In all of God's creation, just one thing did not meet with His approval. He looked upon Adam, who was the only being of his kind, and said, "It is not good for the man to be alone" (Gen. 2:18). The Creator designed people for emotional, mental, and physical intimacy so they'd be able to share their innermost selves with one another.
Jesus explained this to His disciples, saying they should love each other as He had loved them. In a God-honoring friendship, two people build each other up and spur one another toward Christlikeness. Many people, however, fall far short of making and maintaining relationships that sharpen their faith (Prov. 27:17). They instead welcome the trivial talk of casual acquaintances: the weather, tough bosses, and world affairs are safe topics.

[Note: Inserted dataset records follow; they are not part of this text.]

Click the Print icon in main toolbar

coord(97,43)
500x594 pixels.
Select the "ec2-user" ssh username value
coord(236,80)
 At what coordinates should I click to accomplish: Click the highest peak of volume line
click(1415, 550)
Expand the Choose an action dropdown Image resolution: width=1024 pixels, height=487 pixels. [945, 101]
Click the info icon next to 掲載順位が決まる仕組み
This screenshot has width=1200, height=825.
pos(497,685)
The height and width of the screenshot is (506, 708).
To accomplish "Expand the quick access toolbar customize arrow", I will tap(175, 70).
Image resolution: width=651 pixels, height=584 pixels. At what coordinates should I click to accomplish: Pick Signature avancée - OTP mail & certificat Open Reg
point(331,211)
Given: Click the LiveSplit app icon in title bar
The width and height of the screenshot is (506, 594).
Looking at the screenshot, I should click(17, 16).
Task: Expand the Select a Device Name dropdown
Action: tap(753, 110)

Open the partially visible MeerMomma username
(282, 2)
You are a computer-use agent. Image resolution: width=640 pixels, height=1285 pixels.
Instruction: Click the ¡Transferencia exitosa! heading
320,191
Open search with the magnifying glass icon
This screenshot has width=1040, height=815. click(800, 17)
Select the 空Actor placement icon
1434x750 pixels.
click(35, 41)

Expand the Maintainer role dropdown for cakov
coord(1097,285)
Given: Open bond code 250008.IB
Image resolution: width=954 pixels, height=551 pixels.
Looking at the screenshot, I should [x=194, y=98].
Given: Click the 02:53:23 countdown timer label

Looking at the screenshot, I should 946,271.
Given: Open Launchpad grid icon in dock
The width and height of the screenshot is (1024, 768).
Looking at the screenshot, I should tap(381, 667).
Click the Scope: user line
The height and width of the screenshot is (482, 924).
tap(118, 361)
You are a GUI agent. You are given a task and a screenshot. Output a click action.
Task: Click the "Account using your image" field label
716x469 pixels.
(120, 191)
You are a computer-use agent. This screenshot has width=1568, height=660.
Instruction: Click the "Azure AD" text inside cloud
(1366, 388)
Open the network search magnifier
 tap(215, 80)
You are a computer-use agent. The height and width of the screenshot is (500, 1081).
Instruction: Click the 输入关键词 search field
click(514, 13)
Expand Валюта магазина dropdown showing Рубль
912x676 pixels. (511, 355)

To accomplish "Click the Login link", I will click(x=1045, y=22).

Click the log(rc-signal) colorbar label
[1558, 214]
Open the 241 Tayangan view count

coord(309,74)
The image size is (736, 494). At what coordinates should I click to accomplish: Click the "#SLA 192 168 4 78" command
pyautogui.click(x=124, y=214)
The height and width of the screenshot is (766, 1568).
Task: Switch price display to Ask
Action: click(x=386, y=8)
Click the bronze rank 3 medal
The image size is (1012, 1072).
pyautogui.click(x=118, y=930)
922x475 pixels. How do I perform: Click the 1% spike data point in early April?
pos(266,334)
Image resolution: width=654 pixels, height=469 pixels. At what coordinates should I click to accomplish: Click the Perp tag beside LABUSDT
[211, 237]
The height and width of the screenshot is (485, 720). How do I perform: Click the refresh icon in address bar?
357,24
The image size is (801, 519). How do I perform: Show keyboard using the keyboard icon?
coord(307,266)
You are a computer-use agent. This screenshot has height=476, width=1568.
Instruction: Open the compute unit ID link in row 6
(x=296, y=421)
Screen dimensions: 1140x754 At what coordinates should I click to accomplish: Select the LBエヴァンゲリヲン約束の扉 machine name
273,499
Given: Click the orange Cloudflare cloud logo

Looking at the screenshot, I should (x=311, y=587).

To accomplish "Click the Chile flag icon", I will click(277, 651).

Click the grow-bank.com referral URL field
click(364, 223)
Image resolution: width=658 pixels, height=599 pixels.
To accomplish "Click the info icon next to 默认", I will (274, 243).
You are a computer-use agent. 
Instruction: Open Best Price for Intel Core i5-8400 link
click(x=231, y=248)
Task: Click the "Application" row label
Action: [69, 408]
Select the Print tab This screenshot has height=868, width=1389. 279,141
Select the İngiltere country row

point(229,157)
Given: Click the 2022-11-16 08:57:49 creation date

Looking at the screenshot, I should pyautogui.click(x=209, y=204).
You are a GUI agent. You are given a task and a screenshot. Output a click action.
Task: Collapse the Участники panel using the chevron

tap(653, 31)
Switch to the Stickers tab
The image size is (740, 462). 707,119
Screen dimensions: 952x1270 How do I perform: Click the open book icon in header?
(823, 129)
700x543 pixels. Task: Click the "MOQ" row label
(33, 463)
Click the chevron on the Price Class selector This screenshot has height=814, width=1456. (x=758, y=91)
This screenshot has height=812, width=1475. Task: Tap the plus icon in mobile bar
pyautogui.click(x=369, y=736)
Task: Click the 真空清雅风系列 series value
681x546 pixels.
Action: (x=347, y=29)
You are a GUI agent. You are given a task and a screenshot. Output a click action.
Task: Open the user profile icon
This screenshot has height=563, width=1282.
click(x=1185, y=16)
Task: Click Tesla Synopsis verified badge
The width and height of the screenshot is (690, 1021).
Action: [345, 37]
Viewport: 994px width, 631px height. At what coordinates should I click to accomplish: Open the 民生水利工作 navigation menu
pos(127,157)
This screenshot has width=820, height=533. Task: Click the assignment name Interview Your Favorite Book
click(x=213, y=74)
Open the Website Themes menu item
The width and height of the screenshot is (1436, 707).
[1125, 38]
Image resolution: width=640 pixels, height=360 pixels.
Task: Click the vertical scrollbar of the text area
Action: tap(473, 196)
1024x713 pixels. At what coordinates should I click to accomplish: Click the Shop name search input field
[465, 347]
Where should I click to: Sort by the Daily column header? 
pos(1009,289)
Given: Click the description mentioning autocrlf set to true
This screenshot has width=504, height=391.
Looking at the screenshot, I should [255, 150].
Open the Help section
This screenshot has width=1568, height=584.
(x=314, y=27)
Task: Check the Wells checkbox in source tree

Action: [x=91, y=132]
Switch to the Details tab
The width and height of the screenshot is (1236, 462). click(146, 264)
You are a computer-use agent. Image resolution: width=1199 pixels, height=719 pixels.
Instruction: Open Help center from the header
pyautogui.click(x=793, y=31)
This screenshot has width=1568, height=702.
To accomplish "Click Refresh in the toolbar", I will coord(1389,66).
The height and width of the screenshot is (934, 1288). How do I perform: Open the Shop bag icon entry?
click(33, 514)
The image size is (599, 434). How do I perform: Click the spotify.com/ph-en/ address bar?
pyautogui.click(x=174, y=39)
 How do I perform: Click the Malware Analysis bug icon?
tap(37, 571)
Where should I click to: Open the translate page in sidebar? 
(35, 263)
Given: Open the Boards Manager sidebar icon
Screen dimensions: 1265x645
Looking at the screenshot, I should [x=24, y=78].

Sadly, believers often shy away from the penetrating conversations about sin, accountability, and biblical living that would serve to enrich their faith.
Strong relationships begin with men and women who decide to risk their pride and comfort in order to love as Jesus does. They recognize that friends are meant to motivate one another toward holiness. In a friendship of mutual trust and submission, two people will confess sin, offer gentle reproof, and share burdens.
The walls we build to keep people at a distance are often defenses against God as well: we don't want Him too close to our most personal business. But as believers learn to share openly and freely with a brother or sister in Christ, they develop the capacity to be more honest with God.